» **What you need to do**
Determine how many lines of the entries contain "screenshot". Reply with that number alone.

» **Material for this exercise**
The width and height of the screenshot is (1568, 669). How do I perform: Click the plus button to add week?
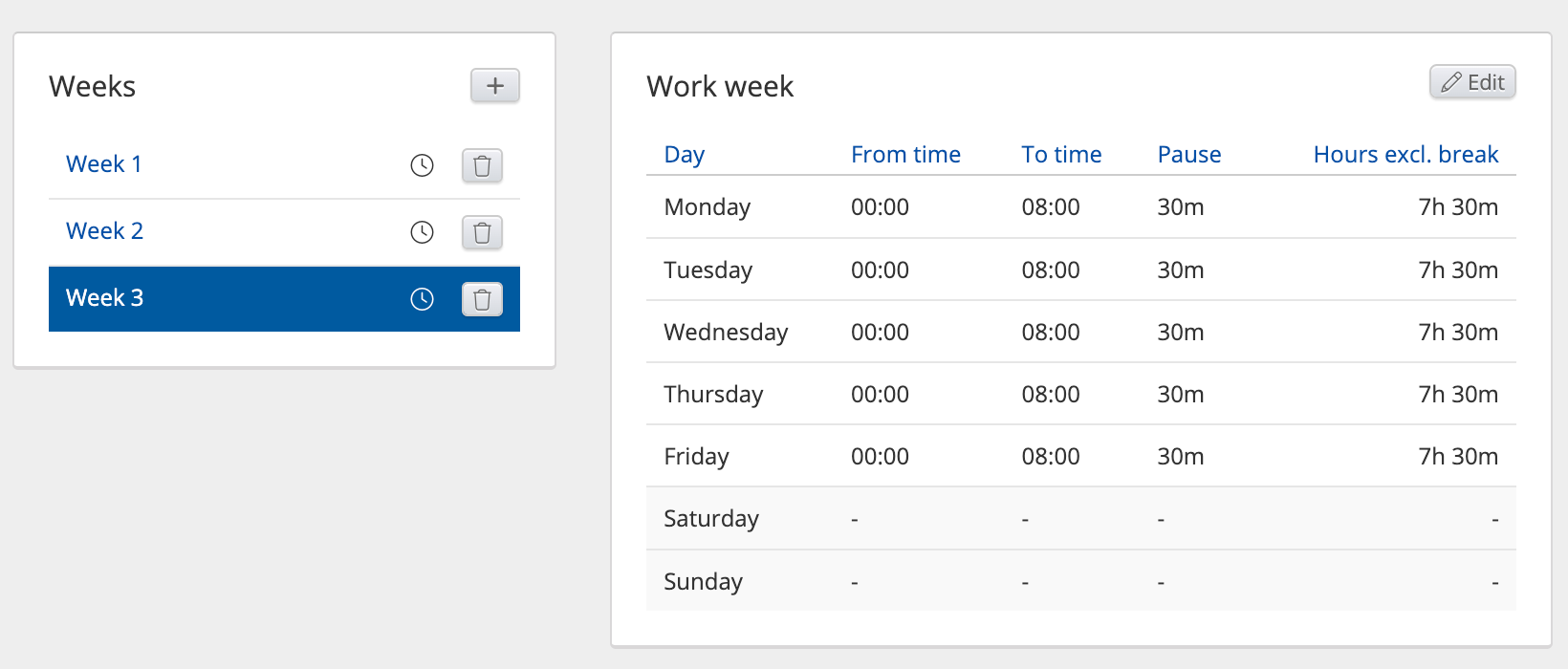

* * *

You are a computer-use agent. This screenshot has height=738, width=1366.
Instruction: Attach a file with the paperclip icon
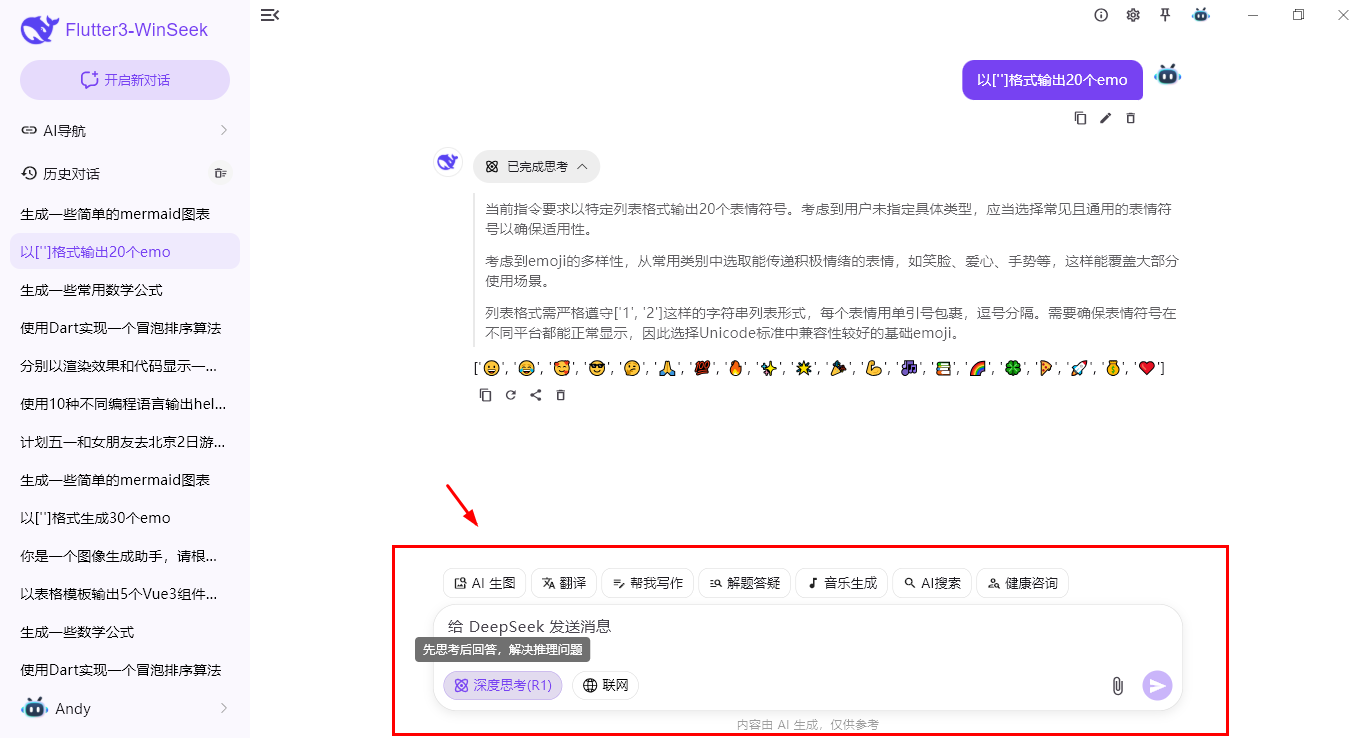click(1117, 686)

...

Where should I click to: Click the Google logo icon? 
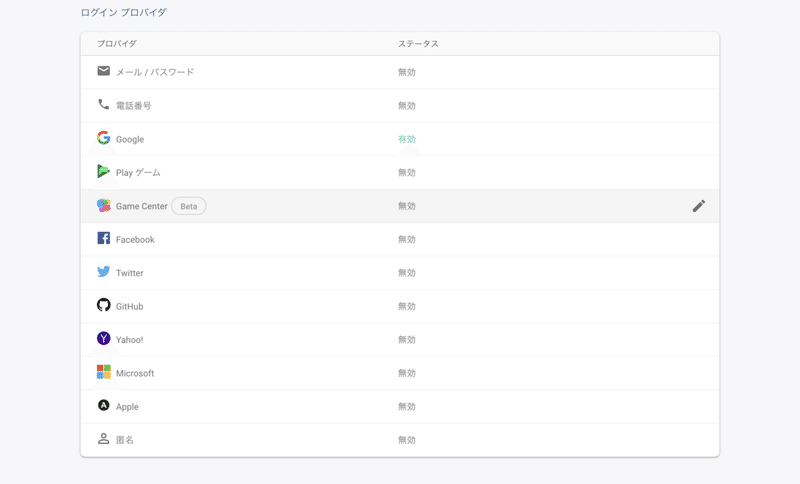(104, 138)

» **Output of the exercise**
2